Jobs are permanently recreated and so pod:
❯ kubectl get pods
NAME READY STATUS RESTARTS AGE
apply-server-check11-on-node-with-8cb523f17d0363daa544-h6vc6 0/1 Terminating 0 3s
apply-server-check11-on-node-with-8cb523f17d0363daa544-zjk2k 0/1 Pending 0 1s
system-upgrade-controller-957888bb5-vvv28 1/1 Running 0 39m
To Reproduce Our plan:
apiVersion: upgrade.cattle.io/v1
kind: Plan
metadata:
name: server-check11
namespace: system-upgrade
labels:
rke2-upgrade: server
spec:
concurrency: 1
nodeSelector:
matchExpressions:
- {key: node-role.kubernetes.io/control-plane, operator: In, values: ["true"]}
serviceAccountName: system-upgrade
cordon: true
# drain:
# force: true
upgrade:
image: our.private.registry/docker.io/rancher/rke2-upgrade
version: v1.24.10+rke2r1
Expected behavior It should the same it works when using official images, as the only change we do it's doing the proxy cache.

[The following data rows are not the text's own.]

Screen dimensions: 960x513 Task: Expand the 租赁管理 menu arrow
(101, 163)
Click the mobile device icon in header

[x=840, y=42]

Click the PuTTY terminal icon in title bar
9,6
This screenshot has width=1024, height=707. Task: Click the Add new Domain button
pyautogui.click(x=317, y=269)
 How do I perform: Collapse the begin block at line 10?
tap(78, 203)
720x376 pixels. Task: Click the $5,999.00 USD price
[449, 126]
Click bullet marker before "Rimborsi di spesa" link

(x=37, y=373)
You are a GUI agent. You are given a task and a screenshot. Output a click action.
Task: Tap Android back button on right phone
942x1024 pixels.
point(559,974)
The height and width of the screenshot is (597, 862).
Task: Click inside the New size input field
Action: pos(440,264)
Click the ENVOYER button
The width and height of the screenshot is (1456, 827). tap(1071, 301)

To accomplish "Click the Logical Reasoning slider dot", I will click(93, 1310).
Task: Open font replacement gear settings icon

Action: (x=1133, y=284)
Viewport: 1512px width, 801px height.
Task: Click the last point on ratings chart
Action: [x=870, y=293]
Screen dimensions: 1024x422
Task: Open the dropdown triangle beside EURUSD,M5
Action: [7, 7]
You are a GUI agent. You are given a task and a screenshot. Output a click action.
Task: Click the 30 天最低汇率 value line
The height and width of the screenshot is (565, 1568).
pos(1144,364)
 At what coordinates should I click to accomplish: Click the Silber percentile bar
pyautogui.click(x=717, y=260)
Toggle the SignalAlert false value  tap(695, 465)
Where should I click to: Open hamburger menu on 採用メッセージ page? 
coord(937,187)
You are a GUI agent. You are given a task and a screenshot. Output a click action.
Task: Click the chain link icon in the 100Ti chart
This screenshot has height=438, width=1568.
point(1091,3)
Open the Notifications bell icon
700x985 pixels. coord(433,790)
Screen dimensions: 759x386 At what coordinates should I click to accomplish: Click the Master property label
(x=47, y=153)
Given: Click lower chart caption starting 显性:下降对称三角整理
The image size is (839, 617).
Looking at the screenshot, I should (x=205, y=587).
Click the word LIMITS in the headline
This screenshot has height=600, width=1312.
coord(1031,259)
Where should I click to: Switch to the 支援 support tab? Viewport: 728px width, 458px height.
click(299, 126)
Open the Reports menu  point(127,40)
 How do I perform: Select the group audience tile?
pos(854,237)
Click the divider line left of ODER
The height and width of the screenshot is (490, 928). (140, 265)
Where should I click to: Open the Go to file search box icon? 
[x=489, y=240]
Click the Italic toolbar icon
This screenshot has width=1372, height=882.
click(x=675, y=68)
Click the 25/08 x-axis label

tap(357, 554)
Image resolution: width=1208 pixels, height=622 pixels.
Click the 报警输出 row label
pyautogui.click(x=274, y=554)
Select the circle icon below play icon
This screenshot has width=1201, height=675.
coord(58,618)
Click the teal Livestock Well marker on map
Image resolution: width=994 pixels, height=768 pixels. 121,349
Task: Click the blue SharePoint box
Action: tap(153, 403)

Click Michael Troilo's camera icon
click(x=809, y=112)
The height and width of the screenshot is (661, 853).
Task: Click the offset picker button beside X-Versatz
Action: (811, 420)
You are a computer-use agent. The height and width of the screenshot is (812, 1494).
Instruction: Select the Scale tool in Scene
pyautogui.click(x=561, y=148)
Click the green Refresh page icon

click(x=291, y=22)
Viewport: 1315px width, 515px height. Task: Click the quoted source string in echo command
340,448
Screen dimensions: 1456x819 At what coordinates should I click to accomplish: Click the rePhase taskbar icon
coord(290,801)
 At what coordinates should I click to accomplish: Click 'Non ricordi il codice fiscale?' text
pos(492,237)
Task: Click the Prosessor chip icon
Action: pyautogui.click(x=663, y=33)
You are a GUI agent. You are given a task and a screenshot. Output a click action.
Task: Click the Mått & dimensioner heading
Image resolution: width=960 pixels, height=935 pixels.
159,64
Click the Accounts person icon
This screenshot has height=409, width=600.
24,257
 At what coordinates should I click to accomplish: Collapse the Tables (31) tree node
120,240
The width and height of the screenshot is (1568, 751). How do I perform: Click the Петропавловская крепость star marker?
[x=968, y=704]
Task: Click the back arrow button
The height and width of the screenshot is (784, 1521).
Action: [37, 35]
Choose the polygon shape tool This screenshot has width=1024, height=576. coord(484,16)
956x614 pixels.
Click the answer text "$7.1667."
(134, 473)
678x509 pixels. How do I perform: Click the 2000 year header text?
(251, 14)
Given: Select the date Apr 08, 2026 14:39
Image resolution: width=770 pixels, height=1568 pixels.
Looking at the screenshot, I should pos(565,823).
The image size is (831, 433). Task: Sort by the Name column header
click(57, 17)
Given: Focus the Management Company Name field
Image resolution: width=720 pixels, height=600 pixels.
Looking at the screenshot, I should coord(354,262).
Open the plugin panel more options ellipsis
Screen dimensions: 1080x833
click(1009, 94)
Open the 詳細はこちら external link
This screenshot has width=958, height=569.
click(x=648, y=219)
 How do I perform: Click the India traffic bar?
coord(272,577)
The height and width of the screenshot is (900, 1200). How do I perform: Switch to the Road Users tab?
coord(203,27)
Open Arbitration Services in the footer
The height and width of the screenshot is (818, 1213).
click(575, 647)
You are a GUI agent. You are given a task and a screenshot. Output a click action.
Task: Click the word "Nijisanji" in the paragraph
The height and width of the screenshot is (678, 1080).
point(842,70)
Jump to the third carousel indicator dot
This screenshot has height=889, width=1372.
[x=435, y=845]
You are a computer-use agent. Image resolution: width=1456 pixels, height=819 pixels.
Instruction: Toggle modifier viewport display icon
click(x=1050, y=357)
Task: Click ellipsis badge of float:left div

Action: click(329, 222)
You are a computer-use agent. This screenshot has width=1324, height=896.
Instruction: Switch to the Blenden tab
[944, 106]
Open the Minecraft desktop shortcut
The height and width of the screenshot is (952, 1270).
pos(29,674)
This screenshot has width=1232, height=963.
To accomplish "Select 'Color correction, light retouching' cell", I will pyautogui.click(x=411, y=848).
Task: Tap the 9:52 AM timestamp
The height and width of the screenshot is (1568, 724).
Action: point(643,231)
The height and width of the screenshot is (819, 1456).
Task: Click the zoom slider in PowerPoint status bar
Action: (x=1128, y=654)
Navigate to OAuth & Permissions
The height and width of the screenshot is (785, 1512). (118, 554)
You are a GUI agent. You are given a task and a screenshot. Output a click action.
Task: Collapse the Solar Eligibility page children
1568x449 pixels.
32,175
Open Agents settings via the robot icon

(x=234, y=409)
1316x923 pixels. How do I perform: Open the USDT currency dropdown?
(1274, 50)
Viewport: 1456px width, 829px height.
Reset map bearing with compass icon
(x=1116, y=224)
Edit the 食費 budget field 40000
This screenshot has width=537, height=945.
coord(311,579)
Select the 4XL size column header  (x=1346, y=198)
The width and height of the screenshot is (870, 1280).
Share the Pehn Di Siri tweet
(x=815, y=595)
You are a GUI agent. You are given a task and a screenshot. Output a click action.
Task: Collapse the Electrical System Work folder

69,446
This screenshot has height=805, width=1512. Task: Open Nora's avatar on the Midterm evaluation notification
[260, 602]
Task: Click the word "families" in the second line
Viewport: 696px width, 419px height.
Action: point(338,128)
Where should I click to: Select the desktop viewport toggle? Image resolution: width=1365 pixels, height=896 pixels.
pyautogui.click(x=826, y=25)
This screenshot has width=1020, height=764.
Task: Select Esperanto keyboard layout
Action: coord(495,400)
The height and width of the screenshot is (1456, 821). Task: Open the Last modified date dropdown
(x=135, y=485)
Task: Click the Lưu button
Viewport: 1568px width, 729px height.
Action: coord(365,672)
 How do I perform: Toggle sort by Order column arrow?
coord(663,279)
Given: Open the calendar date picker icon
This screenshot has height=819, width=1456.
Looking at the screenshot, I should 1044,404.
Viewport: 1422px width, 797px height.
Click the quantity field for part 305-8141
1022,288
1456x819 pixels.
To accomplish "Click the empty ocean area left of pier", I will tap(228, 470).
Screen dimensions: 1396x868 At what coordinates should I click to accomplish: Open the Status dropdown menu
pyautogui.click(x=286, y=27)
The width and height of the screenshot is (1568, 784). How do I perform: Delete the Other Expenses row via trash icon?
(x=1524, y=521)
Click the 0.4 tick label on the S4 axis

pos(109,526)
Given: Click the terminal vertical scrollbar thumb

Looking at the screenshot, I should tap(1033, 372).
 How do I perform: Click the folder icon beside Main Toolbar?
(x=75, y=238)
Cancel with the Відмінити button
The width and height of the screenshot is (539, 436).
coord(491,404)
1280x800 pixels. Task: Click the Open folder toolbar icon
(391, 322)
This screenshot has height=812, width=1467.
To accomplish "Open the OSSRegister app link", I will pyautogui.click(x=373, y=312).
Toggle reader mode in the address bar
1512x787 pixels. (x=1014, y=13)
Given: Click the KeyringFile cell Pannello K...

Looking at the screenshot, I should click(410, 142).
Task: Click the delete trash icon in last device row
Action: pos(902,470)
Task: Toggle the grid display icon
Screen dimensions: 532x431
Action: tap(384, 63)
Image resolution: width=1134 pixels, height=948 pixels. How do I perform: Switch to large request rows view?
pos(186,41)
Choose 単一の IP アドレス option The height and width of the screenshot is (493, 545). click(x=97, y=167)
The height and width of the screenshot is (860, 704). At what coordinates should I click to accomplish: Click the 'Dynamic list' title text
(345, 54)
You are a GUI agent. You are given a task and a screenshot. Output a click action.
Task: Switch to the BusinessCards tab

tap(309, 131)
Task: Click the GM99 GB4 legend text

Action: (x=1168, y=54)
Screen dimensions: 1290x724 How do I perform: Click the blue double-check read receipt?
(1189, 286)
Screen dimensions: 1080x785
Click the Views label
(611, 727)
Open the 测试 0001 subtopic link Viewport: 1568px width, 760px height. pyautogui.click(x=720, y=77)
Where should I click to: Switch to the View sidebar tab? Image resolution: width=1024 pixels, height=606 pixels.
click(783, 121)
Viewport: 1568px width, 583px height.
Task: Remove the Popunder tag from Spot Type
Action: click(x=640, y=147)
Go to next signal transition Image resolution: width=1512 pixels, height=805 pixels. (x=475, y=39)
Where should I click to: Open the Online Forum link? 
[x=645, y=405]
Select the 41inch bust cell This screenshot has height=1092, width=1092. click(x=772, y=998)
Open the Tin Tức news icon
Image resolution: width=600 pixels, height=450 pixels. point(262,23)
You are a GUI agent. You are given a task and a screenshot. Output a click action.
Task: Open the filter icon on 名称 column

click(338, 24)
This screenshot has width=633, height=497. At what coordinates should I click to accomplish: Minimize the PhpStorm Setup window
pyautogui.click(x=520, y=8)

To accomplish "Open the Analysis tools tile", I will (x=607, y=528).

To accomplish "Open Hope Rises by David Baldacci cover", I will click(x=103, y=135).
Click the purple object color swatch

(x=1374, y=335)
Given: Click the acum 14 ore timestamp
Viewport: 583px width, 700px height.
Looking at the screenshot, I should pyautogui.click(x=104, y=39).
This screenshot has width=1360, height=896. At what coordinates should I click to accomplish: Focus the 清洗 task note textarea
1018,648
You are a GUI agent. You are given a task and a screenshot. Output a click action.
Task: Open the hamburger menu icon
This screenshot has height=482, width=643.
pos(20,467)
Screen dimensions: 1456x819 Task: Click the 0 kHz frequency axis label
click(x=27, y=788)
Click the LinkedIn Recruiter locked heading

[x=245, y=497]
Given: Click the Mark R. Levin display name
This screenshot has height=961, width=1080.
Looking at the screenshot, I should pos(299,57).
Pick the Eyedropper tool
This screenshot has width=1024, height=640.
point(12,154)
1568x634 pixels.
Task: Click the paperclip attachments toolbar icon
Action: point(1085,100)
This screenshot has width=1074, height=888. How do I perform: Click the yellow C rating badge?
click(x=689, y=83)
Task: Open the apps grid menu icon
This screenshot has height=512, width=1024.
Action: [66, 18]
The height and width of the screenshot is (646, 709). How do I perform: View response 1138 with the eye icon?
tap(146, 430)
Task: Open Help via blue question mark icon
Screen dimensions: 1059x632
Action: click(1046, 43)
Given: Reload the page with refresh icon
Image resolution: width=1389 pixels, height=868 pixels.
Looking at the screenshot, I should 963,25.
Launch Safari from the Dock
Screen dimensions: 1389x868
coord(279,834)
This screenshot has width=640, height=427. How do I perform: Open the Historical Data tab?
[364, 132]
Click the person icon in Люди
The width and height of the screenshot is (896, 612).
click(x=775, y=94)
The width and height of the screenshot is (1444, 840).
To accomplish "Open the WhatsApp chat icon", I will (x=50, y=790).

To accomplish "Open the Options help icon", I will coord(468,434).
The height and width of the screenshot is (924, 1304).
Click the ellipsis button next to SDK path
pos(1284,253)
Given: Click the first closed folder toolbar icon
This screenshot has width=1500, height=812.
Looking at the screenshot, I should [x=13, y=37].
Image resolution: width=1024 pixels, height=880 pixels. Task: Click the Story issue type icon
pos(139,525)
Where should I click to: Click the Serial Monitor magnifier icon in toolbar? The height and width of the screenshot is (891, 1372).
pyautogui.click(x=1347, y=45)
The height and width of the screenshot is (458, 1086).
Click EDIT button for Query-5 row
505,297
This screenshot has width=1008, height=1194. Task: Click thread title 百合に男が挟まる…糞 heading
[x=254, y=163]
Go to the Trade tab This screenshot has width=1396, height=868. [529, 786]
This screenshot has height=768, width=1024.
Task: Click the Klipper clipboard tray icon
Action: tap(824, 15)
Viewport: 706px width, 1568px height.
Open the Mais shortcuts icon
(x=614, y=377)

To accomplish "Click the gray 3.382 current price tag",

Actual behavior The init container works as it cordons the node:
❯ kubectl get node
NAME STATUS ROLES AGE VERSION
node Ready,SchedulingDisabled control-plane,etcd,master,worker 177m v1.23.10+rke2r1
However, the main container it's not even started. We don't even have time to check logs, but our guess is that there might be an issue with SHAs as it might internally do a check internally (system-upgrade-controller) as per SYSTEM_UPGRADE_PLAN_LATEST_HASH.